From the Guidelines
Nutcracker syndrome presents with a variety of clinical manifestations primarily related to compression of the left renal vein between the superior mesenteric artery and the aorta, including hematuria, left flank pain, pelvic congestion symptoms, and varicocele. The most common symptom is hematuria, which can range from microscopic to gross bleeding, resulting from rupture of thin-walled varices into the collecting system due to increased venous pressure 1. Patients often experience left flank pain or abdominal pain that may worsen when sitting, standing, or during physical activity. Pelvic congestion symptoms are common, particularly in women, manifesting as dysmenorrhea, dyspareunia, and pelvic pain due to gonadal vein reflux. Men may experience varicocele, typically left-sided, and associated testicular pain or discomfort.

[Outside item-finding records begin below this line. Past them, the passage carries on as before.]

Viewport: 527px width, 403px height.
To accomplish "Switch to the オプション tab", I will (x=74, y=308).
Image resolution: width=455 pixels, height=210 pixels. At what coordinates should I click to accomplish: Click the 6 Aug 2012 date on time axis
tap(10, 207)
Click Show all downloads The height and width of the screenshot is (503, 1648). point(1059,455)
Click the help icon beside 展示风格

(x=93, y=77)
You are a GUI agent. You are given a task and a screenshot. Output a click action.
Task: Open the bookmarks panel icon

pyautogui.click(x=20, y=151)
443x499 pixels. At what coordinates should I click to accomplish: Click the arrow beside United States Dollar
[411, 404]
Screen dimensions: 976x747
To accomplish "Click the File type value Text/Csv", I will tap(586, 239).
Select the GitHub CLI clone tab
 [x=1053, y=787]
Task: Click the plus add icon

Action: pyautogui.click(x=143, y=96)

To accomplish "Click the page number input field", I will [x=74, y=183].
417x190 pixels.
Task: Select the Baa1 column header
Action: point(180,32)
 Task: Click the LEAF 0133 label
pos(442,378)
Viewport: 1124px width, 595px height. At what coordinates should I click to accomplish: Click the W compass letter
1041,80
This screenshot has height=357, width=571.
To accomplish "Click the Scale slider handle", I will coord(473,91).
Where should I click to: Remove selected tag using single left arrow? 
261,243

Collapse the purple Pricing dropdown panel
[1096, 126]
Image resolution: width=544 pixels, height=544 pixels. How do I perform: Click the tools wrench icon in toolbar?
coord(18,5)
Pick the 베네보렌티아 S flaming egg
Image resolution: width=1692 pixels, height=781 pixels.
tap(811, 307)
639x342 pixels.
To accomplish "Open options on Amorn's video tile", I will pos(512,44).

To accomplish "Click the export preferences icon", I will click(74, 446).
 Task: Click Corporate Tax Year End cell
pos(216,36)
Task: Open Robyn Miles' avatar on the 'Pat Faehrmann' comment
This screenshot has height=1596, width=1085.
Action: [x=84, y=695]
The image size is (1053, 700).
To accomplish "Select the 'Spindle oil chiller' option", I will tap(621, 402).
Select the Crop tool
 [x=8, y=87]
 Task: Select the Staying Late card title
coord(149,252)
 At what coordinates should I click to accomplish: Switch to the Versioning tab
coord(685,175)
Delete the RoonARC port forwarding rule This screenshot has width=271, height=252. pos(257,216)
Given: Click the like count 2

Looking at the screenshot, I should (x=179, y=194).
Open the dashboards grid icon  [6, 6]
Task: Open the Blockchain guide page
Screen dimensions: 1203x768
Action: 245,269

Some key clinical manifestations of nutcracker syndrome include:
- Hematuria
- Left flank pain or abdominal pain
- Pelvic congestion symptoms, such as dysmenorrhea, dyspareunia, and pelvic pain
- Varicocele, typically left-sided, and associated testicular pain or discomfort
- Orthostatic proteinuria
- Fatigue, headaches, and autonomic dysfunction from chronic venous hypertension
- Gastrointestinal symptoms like abdominal distension, nausea, and altered bowel habits due to mesenteric venous congestion. Diagnosis typically requires imaging studies like Doppler ultrasound, CT angiography, or MR venography to visualize the vascular compression and measure pressure gradients across the narrowed segment 1.
From the Research
Clinical Manifestations of Nutcracker Syndrome
The clinical manifestations of Nutcracker syndrome (NCS) include:
- Hematuria, which is often microscopic 2, 3, 4, 5, 6
- Proteinuria, including orthostatic proteinuria 2, 3, 4, 5, 6
- Flank or pelvic pain, which can worsen with standing and increased lumbar lordosis 2, 3, 4, 5, 6
- Varicocele, particularly in male patients 2, 3, 4, 5, 6
- Orthostatic hypotension and fatigue 5, 6
- Abdominal pain 6
- Dyspareunia and other gynecological symptoms 6
- Varicose veins in the pelvis, buttocks, or upper thighs 6
Diagnostic Challenges
Diagnosis of NCS can be challenging due to variations in normal anatomy and the need for a combination of clinical findings and imaging studies to establish the diagnosis 2, 3, 5, 6. Imaging studies such as Doppler ultrasonography, computed tomography, magnetic resonance imaging, and intravascular ultrasound (IVUS) may be used to aid in diagnosis 3, 5.
Treatment Options
Treatment options for NCS range from conservative management to surgical interventions, including endovascular stenting, open surgery, and laparoscopic surgery 2, 3, 4, 5, 6. The choice of treatment depends on the severity of symptoms and the presence of complications such as renal dysfunction or venous thrombosis 3, 5.